[Samba] Possible Security Hole (Bug?)

[Andrey Repin]

Greetings, Davor Vusir!

>> Hi, there are two separate points of view here, map 'Administrator' to the
>> 'root' user, or give 'Administrator' a uidNumber. If you do the first then
>> 'Administrator' can change directory settings on a Unix machine from windows
>> (profiles dir, file share dirs etc) without any problem. If you give
>> 'Administrator' a uidNumber, then (s)he becomes just another Unix user and
>> will need to be given the rights to change ownership and mode of
>> directories.
>>

> A design choice of Microsofts is to make the AD-group 'DOMAIN\Domain
> Admins' member of the servers Administrators group during domain join.
> If you, as a member of 'SERVER\Administrators' choose to remove the
> Domain Admins is, of course, perfectly valid. As is making a domain
> user account member of the servers administrators group. Or removing
> from selected group. So in a sense one could say that
> 'DOMAIN\Administrator' is just another Windows/Unix user.
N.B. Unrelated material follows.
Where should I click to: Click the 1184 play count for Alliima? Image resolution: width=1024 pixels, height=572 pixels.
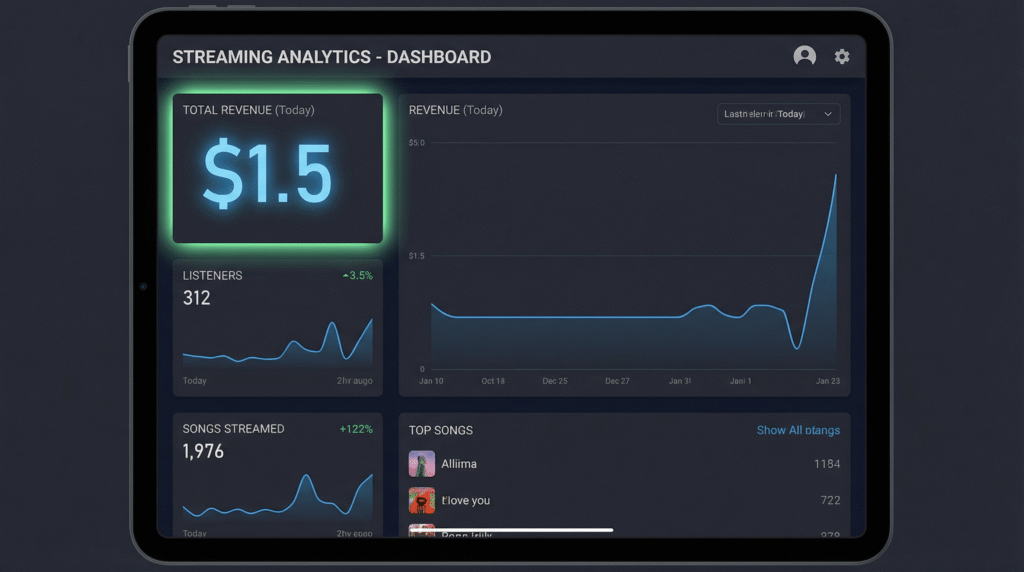coord(826,464)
> When Samba is set up as a file and/or printserver, you have to make
> Unix aware of which domain user account/group that will have got
> extraordinary rights. As you write.

> Maybe one should change views and look at the Unix/Samba complex as a
> virtual host where one of its guests is a file server that owns its
> playground, the file system it shares. The guest, Samba, utilizes Unix
> for its purpose. In that case Samba is contained and
> 'DOMAIN\Administrator' should have a uid-/gidNumber. All domain
> accounts and groups should have their uid-/gidNumber set.

# visudo -f /etc/sudoers.d/domain
# Members of the "domain admins" group may do about anything.
# And rightfully so.
%domain\x20admins ALL=(ALL:ALL) ALL

Apply liberally, where it is warranted.

But to the thoughts train, every user is just one user.
Mapping user to other user is creating a mess you don't want to solve
yourself.


-- 
With best regards,
Andrey Repin
Sunday, April 19, 2015 01:11:07

Sorry for my terrible english...